Eamon nodded back at Knucklebones, who started to turn away to rejoin his fellow rat slayers.
“Mr. McTarly,” Eamon called.
Knucklebones froze in place. Ziggy could see his eyes darting around the room and the wheels spinning in his head. He recognized the thought process as that of a cornered animal. Knucklebones swallowed hard and turned around, but at some point during his movement to face Eamon, all of the nerves slid off of his body and he managed to pull the mask of confidence back up.
“Please, Mr. Mayor, just call me ‘Knucklebones’,” he responded smoothly. “I’m just a humble civilian; no need to be so formal with me.”
Eamon, a strong man with a strong jaw, clad in his bright white armor, stepped toward the slender, almost gangly Knucklebones, cloaked in his dark leather coat and matching tri-corner hat. The two could not have looked more different.
“Knucklebones, then,” Eamon conceded. “It would appear that you and your group of…” he studied the group, carefully choosing his next word, “compatriots have somewhat of a knack for doing good for our town. Perhaps I could convince you to accompany me later this week to the town of Bohd Gaya. It would seem that there’s been some trouble in the area. If you’re interested, come to my manor tonight, and we will discuss it further.”
As he strode toward the exit, he stopped and clapped a dwarf on the shoulder, who was seated at one of the tables, and smiled wryly. “I’ll see you when we set out as well.”
The dwarf made no signal to acknowledge Eamon, but, after a brief pause, the Mayor continued out the door, apparently satisfied.
Ziggy and his new comrades set about discussing what would need to be done before they met Eamon that evening. While detailing their plans, Ziggy noticed that the elf that had been sitting at the bar all evening was listening in on their conversation. Now that things had settled down, he finally had a chance to actually look at her.
She was built like the standard elf, tall and slender, but her eyes and skin were nothing like the elves that he had met in his travels before; they had all been fair with green or blue eyes and silvery blonde hair. She, however, was a glistening, beautiful bronze. Her eyes were the color of warm honey, and they seemed to be attempting to analyze, categorize, and memorize everything in the room. Her long, brown hair curled slightly around and over a quiver of arrows that were–
Ziggy stopped staring and snapped back to the conversation. “Hm?”
Koruk rolled his eyes in his trademark fashion. “Marcenda is going to talk with Brother Patracles the Temple of the Mother of Lyons. I am going to get my things from the Slovenly Halfling. What are you doing before we meet with Eamon?”

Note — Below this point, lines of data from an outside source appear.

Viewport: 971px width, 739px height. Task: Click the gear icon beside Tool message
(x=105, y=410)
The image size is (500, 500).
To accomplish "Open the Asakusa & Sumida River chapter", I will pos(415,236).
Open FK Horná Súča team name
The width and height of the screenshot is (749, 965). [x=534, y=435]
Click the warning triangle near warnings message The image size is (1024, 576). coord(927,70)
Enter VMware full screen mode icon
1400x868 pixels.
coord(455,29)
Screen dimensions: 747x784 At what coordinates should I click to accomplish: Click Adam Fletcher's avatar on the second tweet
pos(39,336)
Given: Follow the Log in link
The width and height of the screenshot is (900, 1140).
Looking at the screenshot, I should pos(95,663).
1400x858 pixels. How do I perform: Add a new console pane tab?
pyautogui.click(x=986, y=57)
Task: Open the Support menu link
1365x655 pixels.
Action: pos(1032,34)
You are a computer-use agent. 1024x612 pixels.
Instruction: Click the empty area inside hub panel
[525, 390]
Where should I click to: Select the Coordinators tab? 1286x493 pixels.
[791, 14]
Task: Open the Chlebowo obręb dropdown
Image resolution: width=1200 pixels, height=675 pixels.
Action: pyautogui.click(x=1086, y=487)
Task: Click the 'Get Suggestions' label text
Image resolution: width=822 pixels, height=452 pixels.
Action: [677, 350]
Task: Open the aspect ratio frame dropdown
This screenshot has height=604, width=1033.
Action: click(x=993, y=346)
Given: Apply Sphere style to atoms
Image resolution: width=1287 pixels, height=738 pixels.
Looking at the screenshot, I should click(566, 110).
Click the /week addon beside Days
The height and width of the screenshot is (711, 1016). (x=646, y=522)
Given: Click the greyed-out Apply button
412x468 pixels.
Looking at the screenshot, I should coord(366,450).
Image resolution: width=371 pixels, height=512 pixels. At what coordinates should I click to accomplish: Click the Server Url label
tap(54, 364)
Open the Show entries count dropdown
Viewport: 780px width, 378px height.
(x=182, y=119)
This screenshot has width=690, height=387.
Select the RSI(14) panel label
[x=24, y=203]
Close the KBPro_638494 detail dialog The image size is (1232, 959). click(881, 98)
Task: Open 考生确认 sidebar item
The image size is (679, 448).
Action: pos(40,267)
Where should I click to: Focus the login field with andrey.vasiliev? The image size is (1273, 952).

Ziggy thought for a moment.“There are a few things that I need to get before we set off. I think I saw a general merchandise store when I arrived in town. I’ll head over there and purchase a few things so that we can be prepared for any eventuality.”
“A good plan. I’ll join you,” agreed Knucklebones. As he said this, Griselda dropped off another pint in front of the man. “I’ll join you shortly, anyway,” he amended.
The group dispersed, but as they left, with the exception of Knucklebones, Ziggy noticed that the elf that he had been watching pushed herself away from the bar and left some coin behind as payment. As he headed towards the shop that he noticed earlier, he saw that the elf followed the group out of the tavern, but headed off in a different direction. Satisfied that he didn’t have a stalker, Ziggy headed into the Splendid Sundries of the Sultanate.